Корова. Часть первая
Я ни за Россию, ни за Японию, а за рабочий народ обеих стран, обманутый правительствами и вынужденный воевать против своего благополучия, совести и религии.
Лев Толстой. Телеграмма в редакцию газеты The North American
у меня большая семья. я стою у зеркала в ванной и повязываю на голову красный платок, который сшила сама в тринадцать лет. он без узоров: это советский красный с плаката «Родина-мать зовет!». мне, девочке-подростку, передается тоска моих родителей по их закончившейся родине-матери. я завязываю кончики платка под косой у шеи и смотрю на себя прямо. суровая, думаю, революционерка. а если завязать платок под подбородком и чуть повернуть голову — простушка-крестьянка, и когда зарумянюсь, то словно в поле поработала. а если снять с головы и повязать на шею по-пионерски, то маленькая гордая пионерка буду. а если перевязать чуть искуснее, не узлом, и волосы распустить, сойду за важную даму, но только приподняв подбородок. скольстранным кажется мне тогда мое лицо-хамелеон, словно узор в калейдоскопе, собранный из одних и тех же фигур. я пишу в дневник, как важно мне узнать себя, но продолжаю читать чужие книги и слушать чужих мне людей, кивая. я расту, мое лицо вытягивается, худеет, но не теряет своей изменчивости в простоте. я больше не понимаю себя, в безверии хожу по чужим садам.
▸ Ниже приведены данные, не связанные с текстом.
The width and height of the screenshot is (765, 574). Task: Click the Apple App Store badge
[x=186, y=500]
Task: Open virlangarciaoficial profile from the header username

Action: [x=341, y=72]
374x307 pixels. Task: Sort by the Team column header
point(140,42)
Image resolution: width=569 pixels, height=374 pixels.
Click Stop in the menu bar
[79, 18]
однажды в кругу друзей, не верящих в жизнь после смерти, я сяду на угол стола, а потом резко спрыгну, три раза по инерции постучав по дереву и три раза плюнув через плечо. я замечу за собой этот жест, запомню его: он запечатан в теле. откуда? А. скажет, что хочет, чтобы ее кремировали. все станут с ней соглашаться, а я вздрогну. разве вам не хочется приходить на могилы к родственникам, чтобы хоть немного ощущать их присутствие в этом мире? нет, ведь их больше не существует, а тела гниют, и все. я не стану спорить, но подумаю, что если можно что-то видеть и чувствовать после смерти, то только из-под земли в своем собственном маленьком доме. как будет приятно, если внучка или правнучка положит букет на мою могилу. и как странно, если мое тело сожгут, а пепел развеют… могилы всех моих предков находятся за тысячи километров от меня, на острове, окруженном Японским и Охотским морями.